FOSDEM 2013: Schokolade für Poettering und GKH - von Eudev
Zwischen Udev und dem Fork Eudev schien die Luft einigermaßen vergiftet. Der Auslöser für den Fork war die mangelnde Bereitschaft der Entwickler, Udev und vor allem auch Systemd an ältere Kernel anzupassen. Dieser Entschluss brachte Ende 2012 mehrere Entwickler dazu, einen Udev-Fork zu verfolgen, der auch alte Systeme, etwa im Embedded-Bereich unterstützen könne. Das sorgte für Irritationen bis hin zum ausgemachten Streit, und den suchten die Protagonisten jetzt auch auf der FOSDEM zu schlichten - auch mit Schokolade..
Belgische Schokolade gilt als eine der besten weltweit, und deshalb bekamen auf der derzeit in Brüssel tagenden FOSDEM Greg Kroah-Hartman, Lennart Poettering zusammen mit einigen anderen Udev- oder Systemd-Entwicklern eine ganze Schachtel feinster Pralinen [Update: Wie uns Greg via Google+ mitteilte, waren es schwedische Pralinen! ] geschenkt - von den Initiatoren des Eudev-Forks.

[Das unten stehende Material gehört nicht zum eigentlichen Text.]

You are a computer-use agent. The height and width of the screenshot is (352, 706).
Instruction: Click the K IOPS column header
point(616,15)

Francisco Blas Izquierdo Riera und Matthew Thode vom Eudev-Projekt hatten die mitgebracht, und starteten mit dieser Einleitung gleich die Diskussion, noch ehe sie mit ihrem Vortrag anfangen konnten. Nein, entgegen der allgemeinen Wahrnehmung sei der Fork nicht durch Hass geprägt, nein, auch habe man schon deutlich schlechteren Code gesehen als den von Lennart, wenn auch nicht vielen. Aber dennoch: Die Systemd-Entwickler seien "meist nicht an alten Systemen interessiert", und darum wollen sich die Eudev-Developer kümmern. "Um Verwechslungen [schon wegen der ähnlichen Aussprache] vorzubeugen: Eudev ist alles, was nicht Systemd ist", lautet das Credo.

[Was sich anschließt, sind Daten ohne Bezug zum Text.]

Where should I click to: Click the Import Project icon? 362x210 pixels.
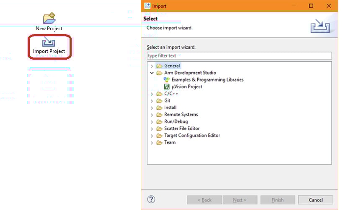(49, 42)
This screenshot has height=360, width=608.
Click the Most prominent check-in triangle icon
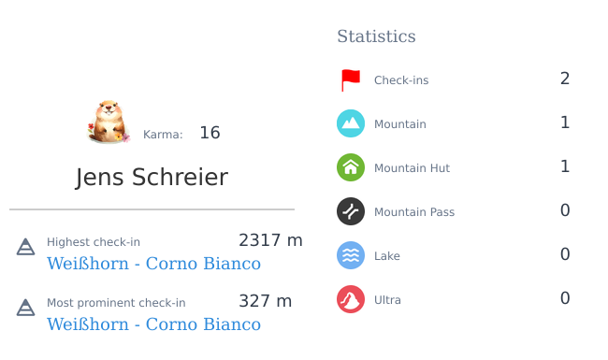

Weil es immer noch Projekte, Anwender und Hardware gäbe, wo eben kein neuer Kernel zum Einsatz kommen könne, und die beispielsweise zwingend Setups wie separate "/usr"-Verzeichnisse verlangen, habe man den Fork vorgenommen. Die Udev-Entwickler legten keinen Wert auf die Unterstützung alter Kernel, und damit sei es gemäß den Open-Source-Gepflogenheiten eben nur eine Frage der Zeit gewesen, bis es zum Fork komme. Den bieten die Udev-Entwickler eben an.
Kopfschütteln
Über die Notwendigkeit oder eventuell sogar den damit verbundenen Schaden entwickelte sich eine rege Diskussion, an der auch Linux-Granden wie Poettering und Hartman selbst eifrig teilnahmen. Ergebnisoffen, versteht sich, aber mit viel Kopfschütteln und Widerspruch. GKH dazu: "Wenn es Bugs gibt, sollte man die fixen und nicht neue Softwareversionen erzeugen, die komplett neuen Code brauchen".